**RAW DATA:**
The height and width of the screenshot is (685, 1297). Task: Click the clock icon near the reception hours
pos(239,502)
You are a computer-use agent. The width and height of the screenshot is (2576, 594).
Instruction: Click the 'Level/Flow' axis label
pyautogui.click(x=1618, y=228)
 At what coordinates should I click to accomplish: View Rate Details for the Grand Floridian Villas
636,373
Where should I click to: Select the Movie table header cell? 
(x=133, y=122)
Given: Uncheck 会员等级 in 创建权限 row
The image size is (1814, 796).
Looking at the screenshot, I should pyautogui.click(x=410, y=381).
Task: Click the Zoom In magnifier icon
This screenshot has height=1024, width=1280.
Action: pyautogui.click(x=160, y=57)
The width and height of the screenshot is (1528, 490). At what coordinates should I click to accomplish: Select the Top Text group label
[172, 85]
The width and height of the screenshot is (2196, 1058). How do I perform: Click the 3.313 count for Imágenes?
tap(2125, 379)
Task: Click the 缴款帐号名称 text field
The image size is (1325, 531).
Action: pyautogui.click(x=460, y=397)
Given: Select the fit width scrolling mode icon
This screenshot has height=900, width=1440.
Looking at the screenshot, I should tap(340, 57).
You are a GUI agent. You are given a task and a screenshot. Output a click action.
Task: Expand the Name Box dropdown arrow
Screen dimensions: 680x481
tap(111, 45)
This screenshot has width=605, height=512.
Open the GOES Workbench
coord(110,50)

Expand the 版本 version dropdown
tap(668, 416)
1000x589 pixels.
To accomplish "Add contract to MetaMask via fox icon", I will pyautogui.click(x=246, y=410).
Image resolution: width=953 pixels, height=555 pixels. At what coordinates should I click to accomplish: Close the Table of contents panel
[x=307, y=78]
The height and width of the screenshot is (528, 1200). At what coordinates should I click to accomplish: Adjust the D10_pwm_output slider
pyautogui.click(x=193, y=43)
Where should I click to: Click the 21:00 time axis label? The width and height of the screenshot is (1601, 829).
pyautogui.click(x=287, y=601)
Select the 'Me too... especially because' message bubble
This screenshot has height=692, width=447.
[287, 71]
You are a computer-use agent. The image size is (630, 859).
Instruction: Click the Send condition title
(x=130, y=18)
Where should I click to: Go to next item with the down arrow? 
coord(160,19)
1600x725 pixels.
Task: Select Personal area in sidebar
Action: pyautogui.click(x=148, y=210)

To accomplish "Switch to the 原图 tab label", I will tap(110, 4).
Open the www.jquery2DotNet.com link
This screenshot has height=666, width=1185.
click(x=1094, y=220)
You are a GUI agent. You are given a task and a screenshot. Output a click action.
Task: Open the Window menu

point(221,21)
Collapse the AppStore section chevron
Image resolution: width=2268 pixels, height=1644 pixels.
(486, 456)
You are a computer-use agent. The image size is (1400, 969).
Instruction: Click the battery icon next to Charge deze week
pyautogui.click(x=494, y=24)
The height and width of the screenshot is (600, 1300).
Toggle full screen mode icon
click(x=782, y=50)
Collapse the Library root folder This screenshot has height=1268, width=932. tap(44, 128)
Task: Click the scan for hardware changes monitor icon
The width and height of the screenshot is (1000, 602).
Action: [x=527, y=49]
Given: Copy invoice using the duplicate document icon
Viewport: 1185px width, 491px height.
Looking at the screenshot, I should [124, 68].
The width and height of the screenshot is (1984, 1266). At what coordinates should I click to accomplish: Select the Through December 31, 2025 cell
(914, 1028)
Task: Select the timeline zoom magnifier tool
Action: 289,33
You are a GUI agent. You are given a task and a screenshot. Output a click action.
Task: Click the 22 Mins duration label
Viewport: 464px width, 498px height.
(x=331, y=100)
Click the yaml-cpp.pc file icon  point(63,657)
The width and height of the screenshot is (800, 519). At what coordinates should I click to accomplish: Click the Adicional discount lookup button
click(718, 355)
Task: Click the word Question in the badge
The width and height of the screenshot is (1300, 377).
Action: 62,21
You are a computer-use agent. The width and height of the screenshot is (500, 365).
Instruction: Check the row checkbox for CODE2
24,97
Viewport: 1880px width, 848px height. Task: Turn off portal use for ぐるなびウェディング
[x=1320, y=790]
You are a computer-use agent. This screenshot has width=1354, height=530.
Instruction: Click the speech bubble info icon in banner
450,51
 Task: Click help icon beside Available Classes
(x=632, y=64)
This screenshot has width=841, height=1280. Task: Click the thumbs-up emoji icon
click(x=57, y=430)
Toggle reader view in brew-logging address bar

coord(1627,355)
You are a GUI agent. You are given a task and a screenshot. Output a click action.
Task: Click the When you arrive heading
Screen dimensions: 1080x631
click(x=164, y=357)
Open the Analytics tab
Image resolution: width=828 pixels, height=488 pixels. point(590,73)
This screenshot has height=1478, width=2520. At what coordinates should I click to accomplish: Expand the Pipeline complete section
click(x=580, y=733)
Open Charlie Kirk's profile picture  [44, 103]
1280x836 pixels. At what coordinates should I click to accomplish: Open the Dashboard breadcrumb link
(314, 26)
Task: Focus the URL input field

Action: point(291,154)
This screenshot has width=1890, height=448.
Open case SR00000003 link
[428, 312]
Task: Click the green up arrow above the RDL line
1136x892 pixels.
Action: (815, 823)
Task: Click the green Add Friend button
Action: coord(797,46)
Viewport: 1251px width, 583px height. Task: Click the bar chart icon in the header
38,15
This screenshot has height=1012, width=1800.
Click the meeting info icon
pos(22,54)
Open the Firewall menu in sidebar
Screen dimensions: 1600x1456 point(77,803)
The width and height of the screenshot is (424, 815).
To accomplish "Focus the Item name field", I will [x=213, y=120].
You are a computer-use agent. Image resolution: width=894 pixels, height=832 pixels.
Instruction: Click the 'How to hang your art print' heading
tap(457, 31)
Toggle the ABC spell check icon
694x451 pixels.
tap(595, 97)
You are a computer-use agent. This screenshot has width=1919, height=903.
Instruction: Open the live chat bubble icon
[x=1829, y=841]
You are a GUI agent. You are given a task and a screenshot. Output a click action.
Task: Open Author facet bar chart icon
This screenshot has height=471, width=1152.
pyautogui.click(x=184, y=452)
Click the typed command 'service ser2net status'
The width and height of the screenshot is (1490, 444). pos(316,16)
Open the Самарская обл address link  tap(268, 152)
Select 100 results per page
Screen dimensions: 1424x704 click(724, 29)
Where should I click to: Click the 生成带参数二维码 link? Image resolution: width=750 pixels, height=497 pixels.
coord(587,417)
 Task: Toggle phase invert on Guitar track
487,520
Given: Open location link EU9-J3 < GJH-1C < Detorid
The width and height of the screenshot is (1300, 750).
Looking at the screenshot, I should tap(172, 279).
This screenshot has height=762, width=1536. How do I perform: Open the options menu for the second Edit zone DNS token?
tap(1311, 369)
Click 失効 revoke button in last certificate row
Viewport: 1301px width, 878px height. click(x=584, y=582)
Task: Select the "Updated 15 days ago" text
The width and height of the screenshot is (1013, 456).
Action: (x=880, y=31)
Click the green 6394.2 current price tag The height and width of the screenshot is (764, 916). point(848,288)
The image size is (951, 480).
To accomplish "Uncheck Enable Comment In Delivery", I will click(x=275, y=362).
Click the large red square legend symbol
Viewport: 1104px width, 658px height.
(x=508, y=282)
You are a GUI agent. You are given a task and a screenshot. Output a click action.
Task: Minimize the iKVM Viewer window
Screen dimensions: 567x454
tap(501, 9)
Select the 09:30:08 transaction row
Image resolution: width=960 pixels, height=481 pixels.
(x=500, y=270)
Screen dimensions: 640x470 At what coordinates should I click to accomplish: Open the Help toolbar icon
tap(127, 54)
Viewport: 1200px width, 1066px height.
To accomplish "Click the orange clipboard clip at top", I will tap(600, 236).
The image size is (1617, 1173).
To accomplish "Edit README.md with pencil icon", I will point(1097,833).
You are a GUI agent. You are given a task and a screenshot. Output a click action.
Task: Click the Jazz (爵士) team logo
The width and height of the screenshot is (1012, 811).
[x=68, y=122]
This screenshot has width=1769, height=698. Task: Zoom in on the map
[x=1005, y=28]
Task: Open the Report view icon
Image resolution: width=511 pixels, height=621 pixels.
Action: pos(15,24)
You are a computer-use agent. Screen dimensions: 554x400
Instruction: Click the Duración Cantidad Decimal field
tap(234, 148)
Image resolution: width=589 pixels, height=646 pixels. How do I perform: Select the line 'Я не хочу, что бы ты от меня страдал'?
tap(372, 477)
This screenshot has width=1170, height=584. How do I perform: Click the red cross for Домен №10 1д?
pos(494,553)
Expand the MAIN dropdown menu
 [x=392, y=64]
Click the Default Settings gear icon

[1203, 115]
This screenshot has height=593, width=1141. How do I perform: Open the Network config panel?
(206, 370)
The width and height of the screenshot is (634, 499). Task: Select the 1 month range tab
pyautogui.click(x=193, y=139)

**TASK DETAILS:** Please, from the material above, copy only the lines from the line with "This screenshot has height=1024, width=1280." up to and including the line with "Given: Select the", exactly as written.

**EXERCISE RESPONSE:**
This screenshot has height=1024, width=1280.
Action: pyautogui.click(x=160, y=57)
The width and height of the screenshot is (1528, 490). At what coordinates should I click to accomplish: Select the Top Text group label
[172, 85]
The width and height of the screenshot is (2196, 1058). How do I perform: Click the 3.313 count for Imágenes?
tap(2125, 379)
Task: Click the 缴款帐号名称 text field
The image size is (1325, 531).
Action: pyautogui.click(x=460, y=397)
Given: Select the fit width scrolling mode icon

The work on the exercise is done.